Rest is the best performance enhancer on the market today. Underrated and omitted from today’s “hack” culture, getting good quality sleep both before and after a long distance run can make all the difference in terms of how you feel and your recovery. Sleep your way to improvement.
The next day, go for a small run. I know this may be the last thing you want to do but trust me this little step will pay off in spades when you go for your next proper run. I usually do 0.5 to 1 mile run with my kids the next day and have some fun with it. It helps to loosen up the body and get rid of any remaining lactic acid in the joints. Trust me on this one.
Apply these tips to avoid this.
Next month I am aiming to complete my 2nd marathon in 2 years and I am really looking forward to it. I only started running properly in mid-2016 when I was offered a redundancy package and took some time off to spend with my family. It was during this time that I decided to take on a challenge that seemed to me to be way outside my comfort zone at that time and the marathon ticked all those boxes. But once I made the decision to do it – this is the critical part – I made a commitment to myself to complete the training, to prioritize the activities and above all else, to enjoy the process and the journey. Going into that challenge with that mindset helped me enormously not only to complete the marathon last year but also to finish it strongly which left me with a taste for more running.
I am 7 weeks out from the marathon day itself, with about 10 weeks of training completed at this point. So far so good, the body is feeling healthy, the mind is in a positive state and I feel the fitness and recovery are both improving steadily.
As I write this I want to make one point very clear: the training for this event is hard. There is no way around it.

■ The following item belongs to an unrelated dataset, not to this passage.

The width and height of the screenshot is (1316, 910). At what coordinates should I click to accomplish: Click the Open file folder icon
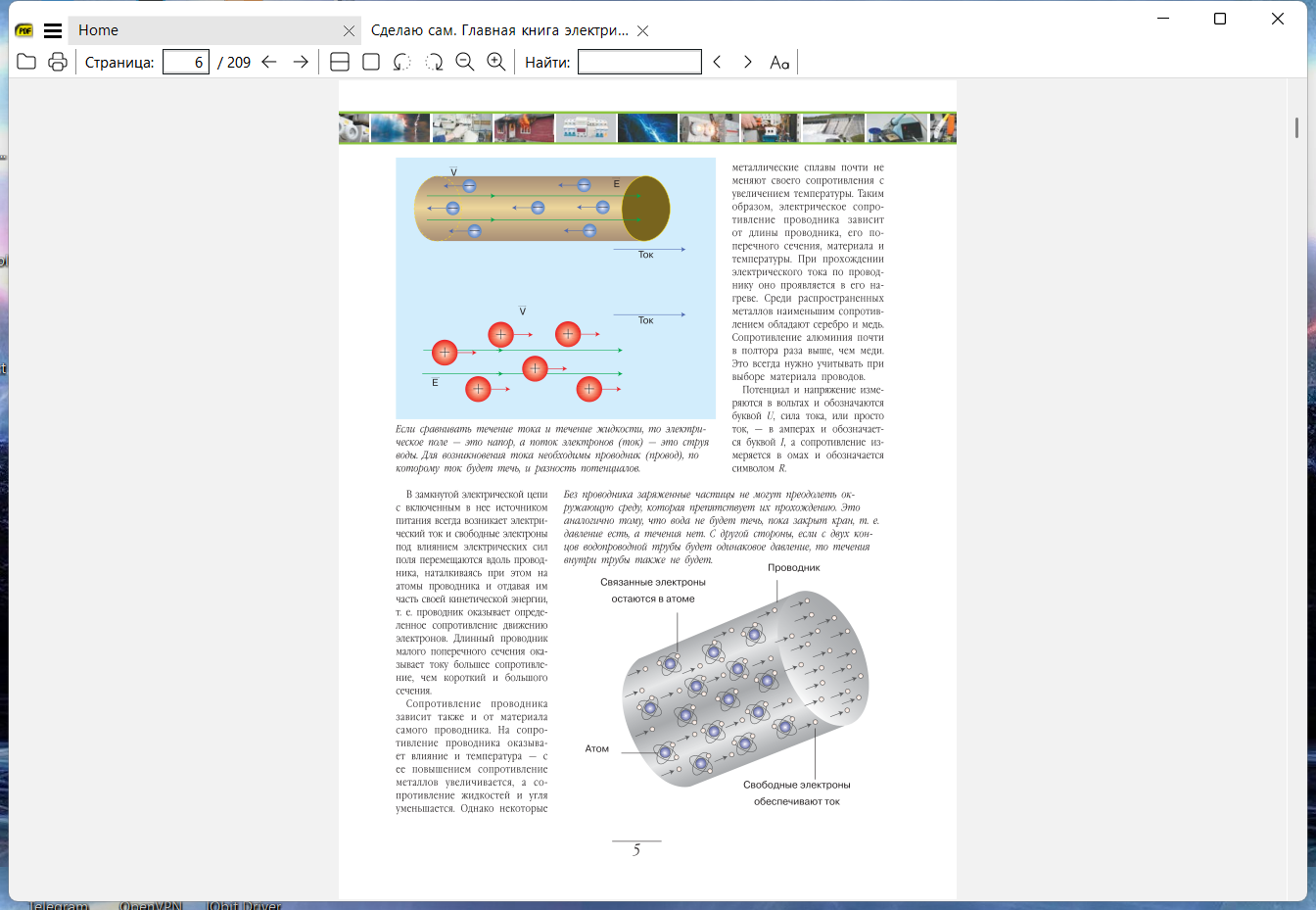(x=26, y=62)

You must put in the hard work to enable yourself to complete the distance and enjoy the race on the day. Obviously, you can’t just turn up on the day and run a marathon but I hear plenty of stories of would be marathon runners short cutting the training or trying to condense the plan e.g. shorter duration, higher miles. I don’t believe any of these “hacks” will yield the same kind of results as when you build your fitness slowly, have patience with the plan and stick to your goals, even when you really really don’t want to. Hasten slowly is the best advice I have ever gotten when it comes to marathon training.
I want to make one point very clear: the training for this event is hard. There is no shortcut, quick hack or way around it. You must put in the hard work…
For example, as part of my plan, I run to work a few mornings a week. This is about a 6.5 mile run down the N11 dual carriageway into the city centre. It involves running on lots of grass verges, dodging cyclists, navigating traffic and pedestrians. It takes me about an hour to run it and I have a shower in work when I’m done. I run past hundreds of cars stuck in traffic. I don’t have any food beforehand, I just get up, get dressed into my running gear, kiss my kids and wife goodbye and off I set. Anyone I tell this routine to thinks I am crazy. I can’t think of anything worse, one person said to me. For me, it works as I can build the running into my day (tip number 1 for success) and I can come home from work in the evening and spend fun time with my kids before bedtime (tip 2 for life enjoyment). But some mornings, like this morning, I woke up tired and lying in bed I came up with lots of really good reasons not to pull on the runners and open the door. In hindsight, this was just procrastination and once you become aware of it, you can cut through it. I cut through it this morning by just pulling on the runners. That was enough to get me moving in the right direction.
I have chosen (and it is your choice too) to embrace the long road of marathon running, to hasten slowly and steadily and to enjoy the changes it is bringing into my life (body, fitness, mood, enjoyment). The hacks might work for a little while but for sustainable and real change, the long road is the only road.